Stored data:
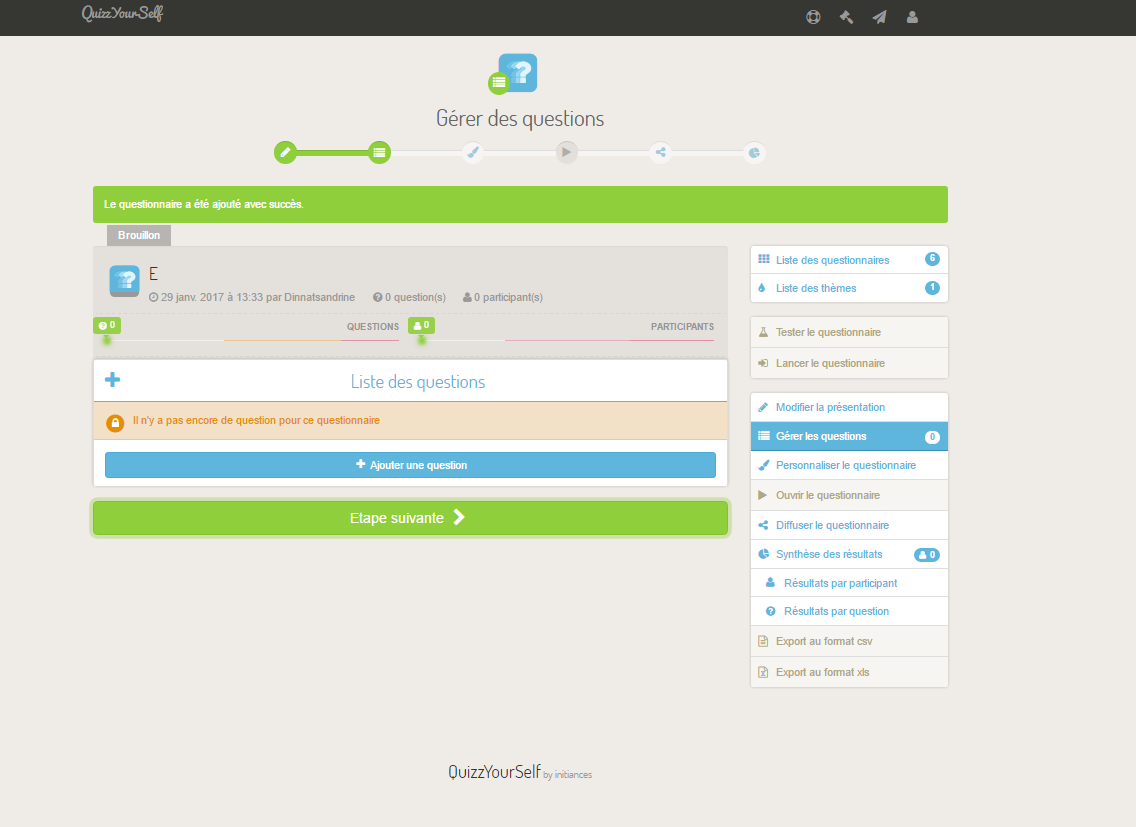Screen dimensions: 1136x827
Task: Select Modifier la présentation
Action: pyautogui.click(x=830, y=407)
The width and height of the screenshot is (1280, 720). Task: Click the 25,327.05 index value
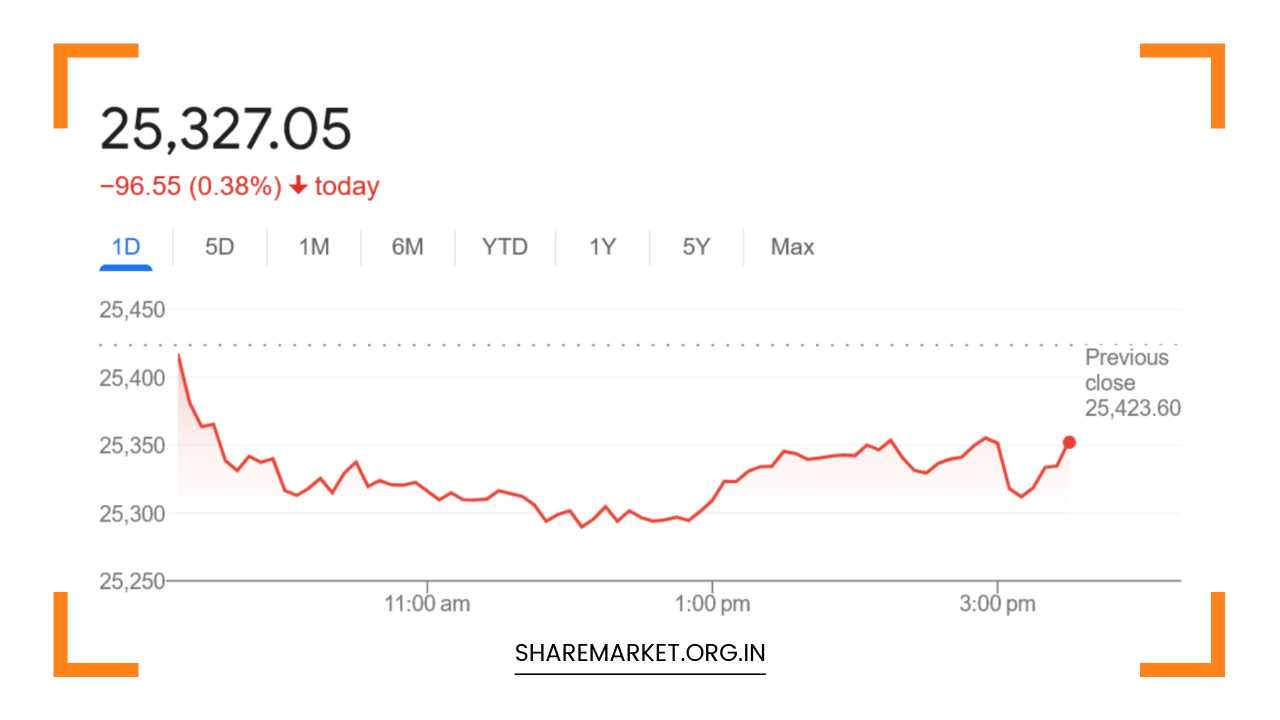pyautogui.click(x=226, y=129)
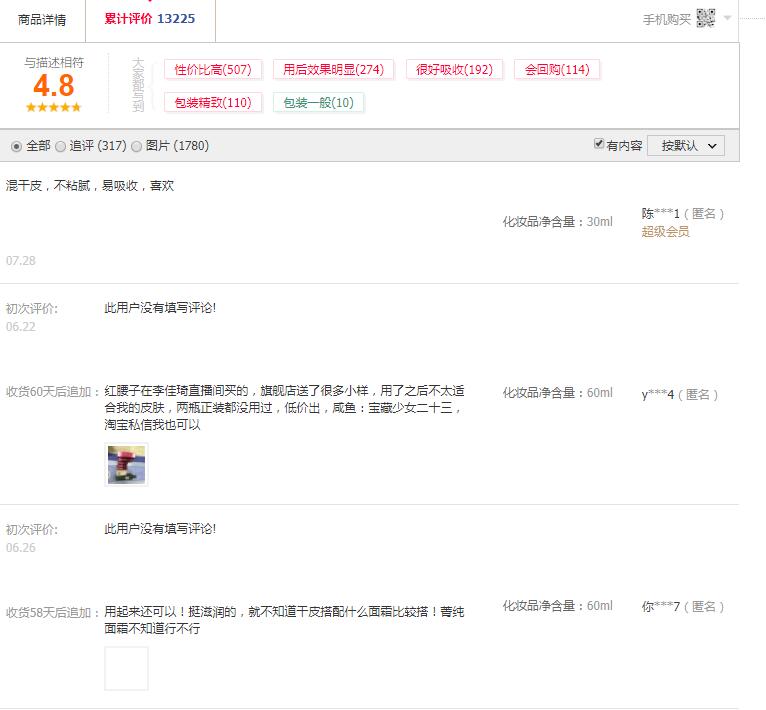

### Task brief
Give again, word for word, the lines above from the one with "The width and" through the final line of the data, both ends included. Do not copy any picture.

### Output of the exercise
The width and height of the screenshot is (1280, 720). Task: Click the 25,327.05 index value
pyautogui.click(x=226, y=129)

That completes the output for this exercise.